La ricerca di Pierini punta a rendere più efficace il trapianto, concentrandosi sui pazienti ad altissimo rischio di recidiva. L’approccio descritto in uno studio finanziato da uno Start-Up Grant AIRC ha ottenuto un forte aumento della sopravvivenza a due anni dal trapianto, passata dal 20 al 70 per cento.
Come in certe partite in cui la posta in gioco è alta, anche la tempistica degli interventi arbitrali può fare la differenza: il gruppo di Perugia, che oggi fa capo al Centro di ricerca emato-oncologica (CREO) che Pierini ha trovato al suo rientro nel 2016, ne ha avuto la conferma con uno studio pubblicato in marzo sulla rivista Blood Advances, studio coordinato da Pierini e dalle colleghe Loredana Ruggeri e Alessandra Carotti sotto la guida di Andrea Velardi, direttore del programma trapianto di Perugia, e di Cynthia Aristei, direttrice della radioterapia oncologica. Quando le cellule T-reg vengono infuse quattro giorni prima del trapianto vero e proprio di cellule staminali e con tre giorni di anticipo rispetto ai linfociti T, si ottimizza l’equilibrio tra attacco e difesa, tra la capacità di tenere a bada le recidive e il rischio di causare danni, provocando la temibile malattia da trapianto contro l’ospite. In questo modo i pazienti con forme finora considerate ad alto rischio ottengono risultati simili agli altri. Ora il gruppo, grazie a uno Start-Up Grant di AIRC, sta ampliando la casistica, per verificare su numeri più significativi anche altre terapie che potrebbero portare ad aumentare ulteriormente la percentuale di sopravvivenza a due anni di tutti i pazienti, idealmente fino all’85 per cento.

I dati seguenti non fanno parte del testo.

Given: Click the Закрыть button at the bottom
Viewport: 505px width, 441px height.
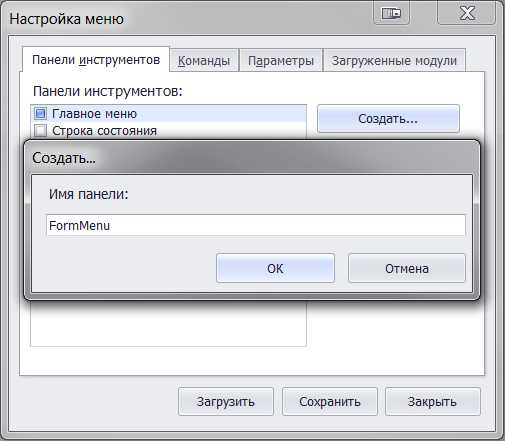Looking at the screenshot, I should [432, 401].

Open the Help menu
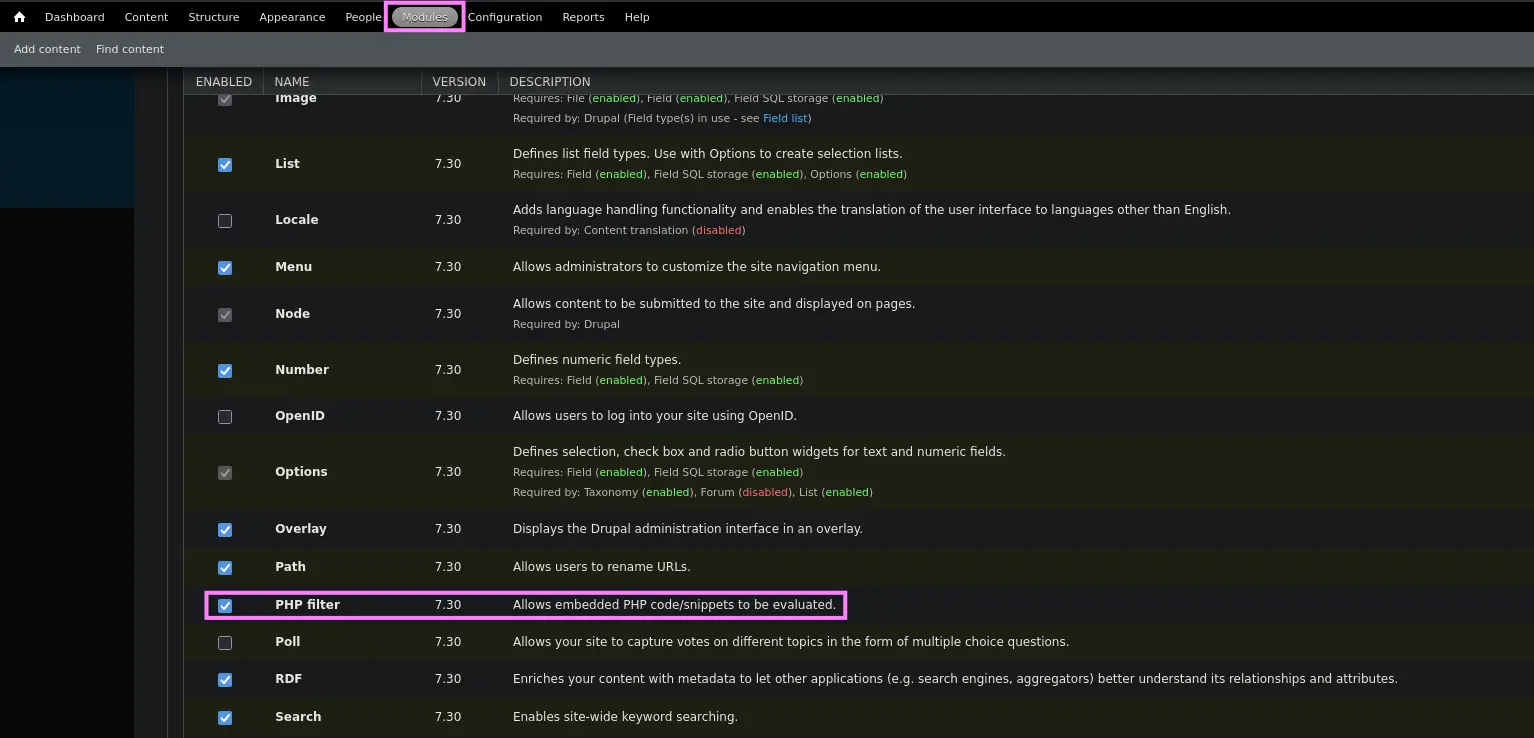coord(636,17)

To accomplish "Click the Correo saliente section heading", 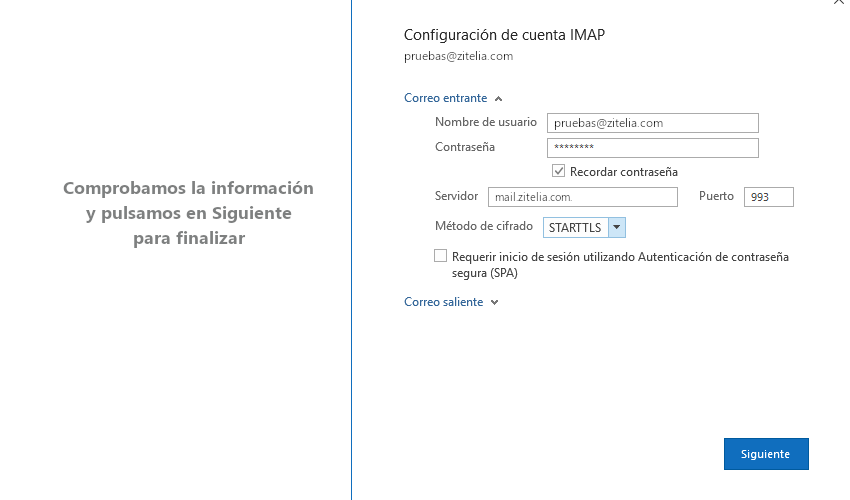I will pos(443,302).
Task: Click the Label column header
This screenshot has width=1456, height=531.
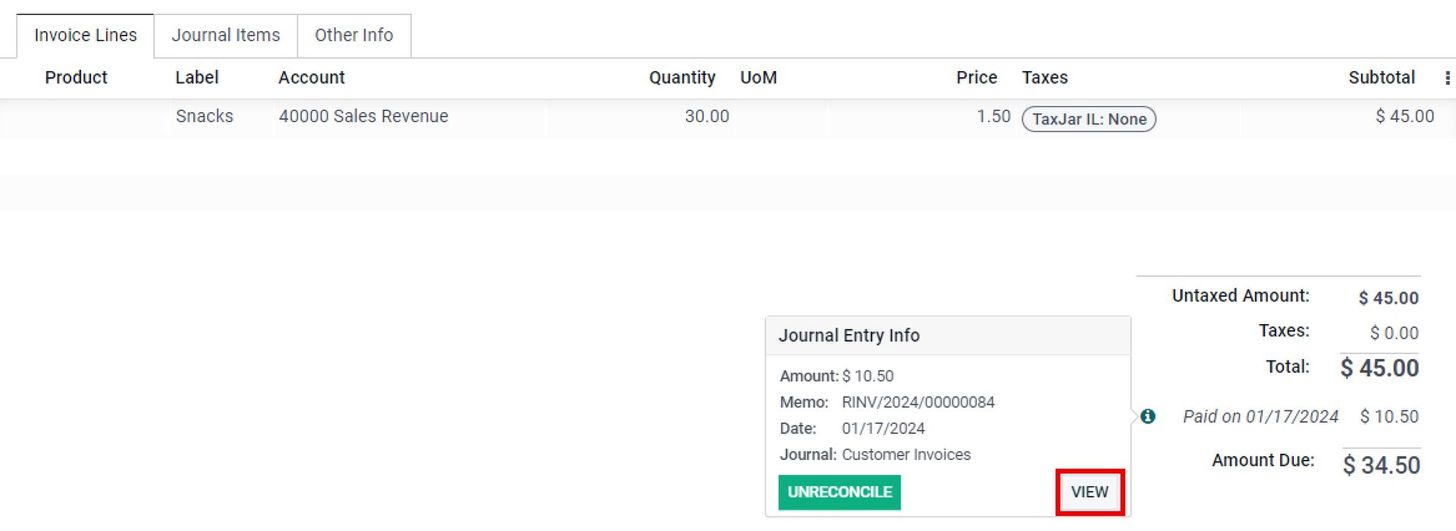Action: (197, 78)
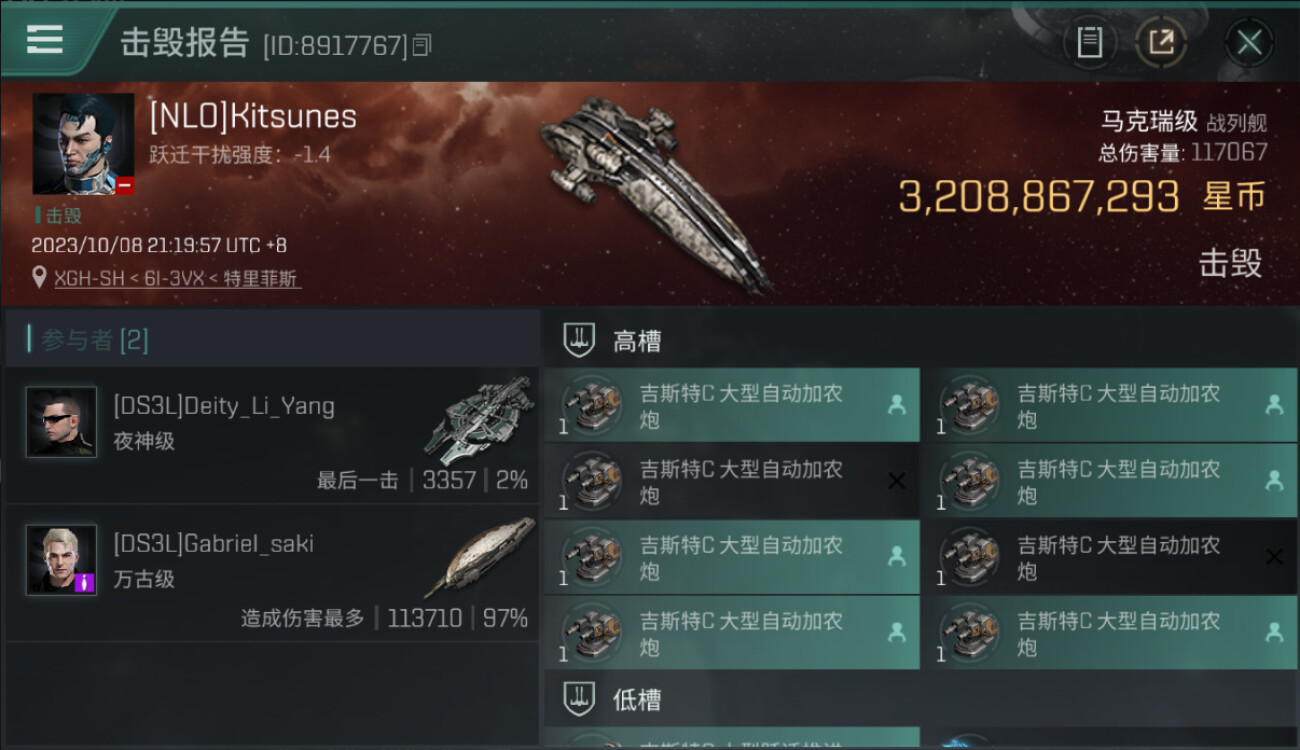Viewport: 1300px width, 750px height.
Task: Click the share/export report icon
Action: click(1161, 42)
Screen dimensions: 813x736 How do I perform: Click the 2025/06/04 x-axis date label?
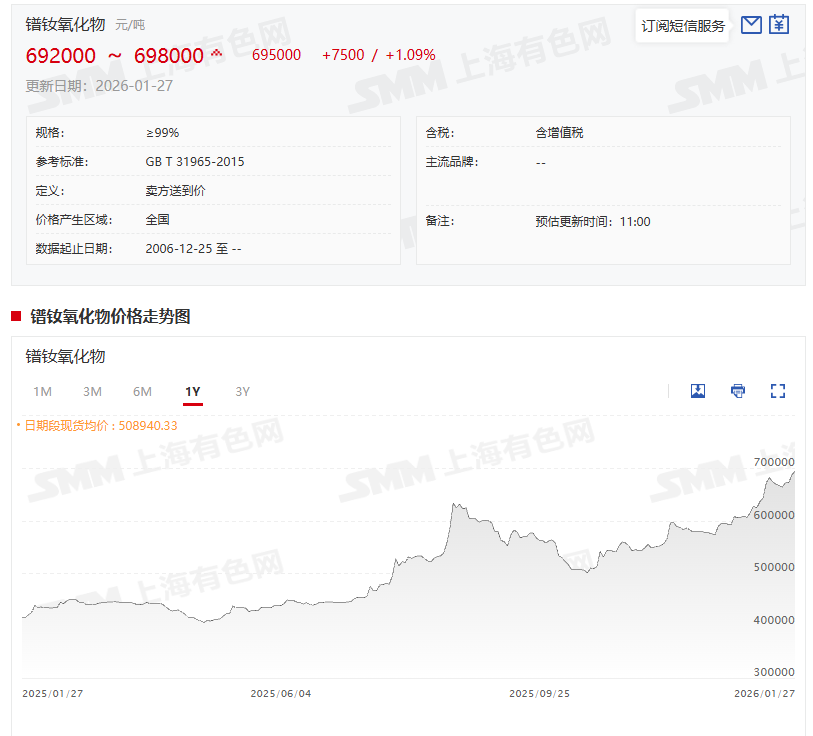pos(281,693)
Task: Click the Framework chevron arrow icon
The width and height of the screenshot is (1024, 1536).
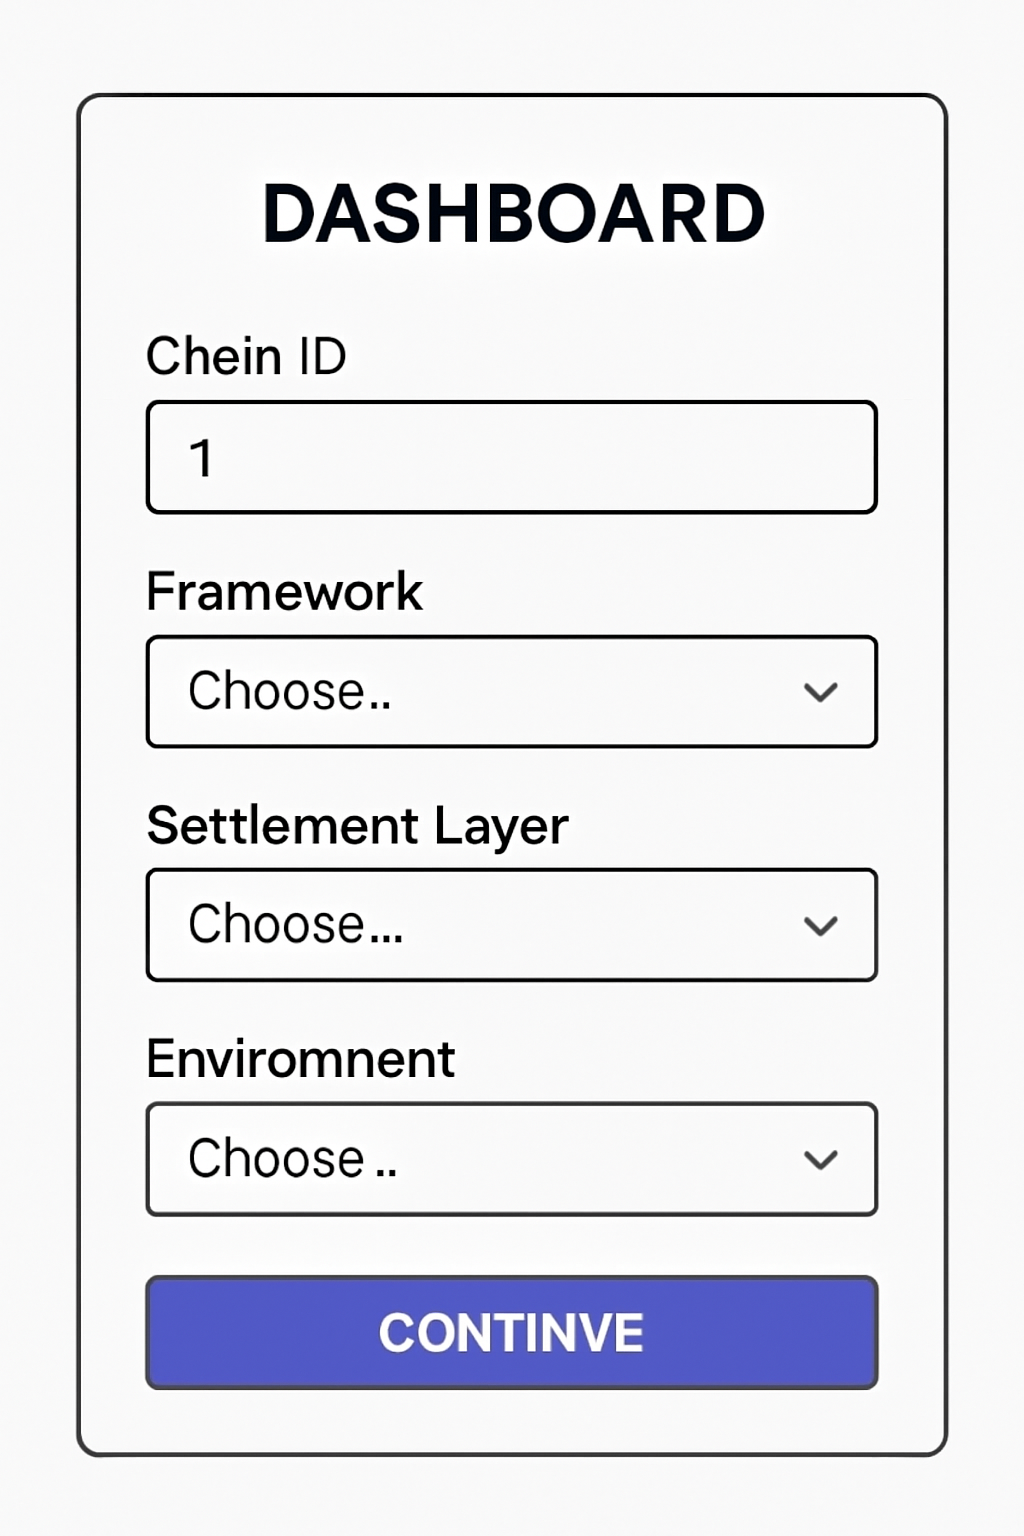Action: tap(820, 692)
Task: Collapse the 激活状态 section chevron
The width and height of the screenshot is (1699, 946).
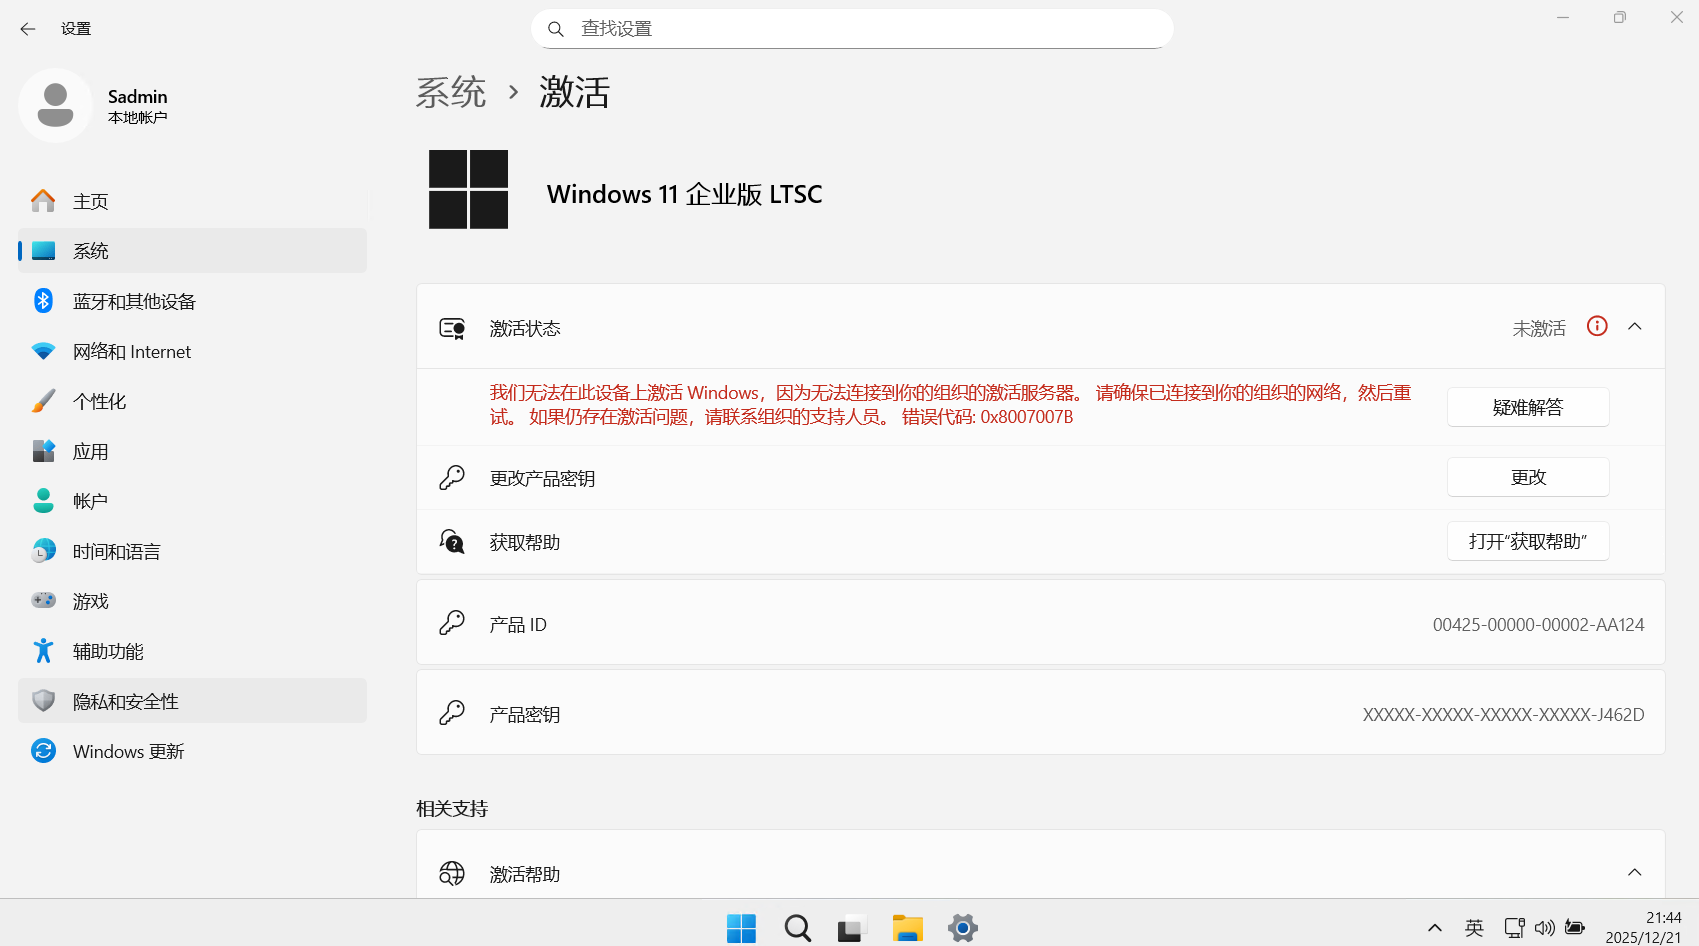Action: tap(1635, 327)
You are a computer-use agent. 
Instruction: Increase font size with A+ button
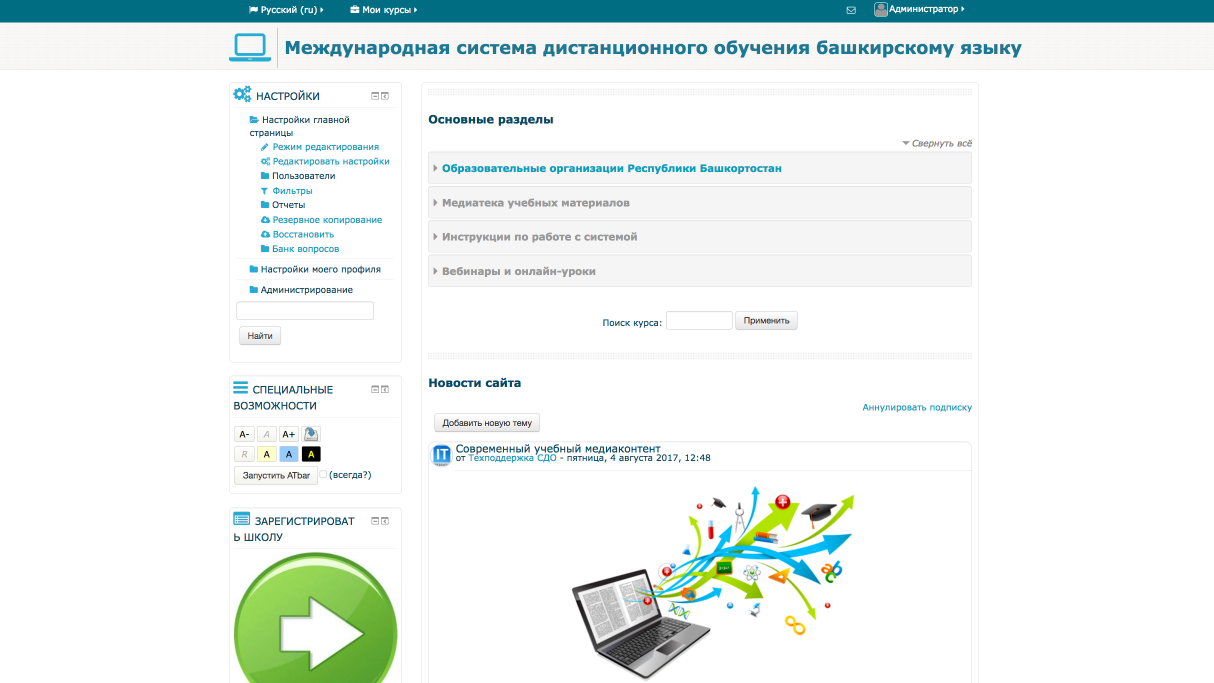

Nel 2016 Pierini è diventato ricercatore universitario, e più di recente responsabile del laboratorio di manipolazione cellulare, e persegue instancabilmente un progetto ambizioso: “Non mi pesa per niente andare al lavoro, perché lavoriamo per trasformare il trapianto di midollo, che è nato come forma di immunoterapia primordiale, in un’immunoterapia sempre più sofisticata ed efficace” conclude. E poi precisa: “Sono circondato da persone che mi aiutano a ricordare sempre come al centro di quello che faccio ci sia l’essere umano”.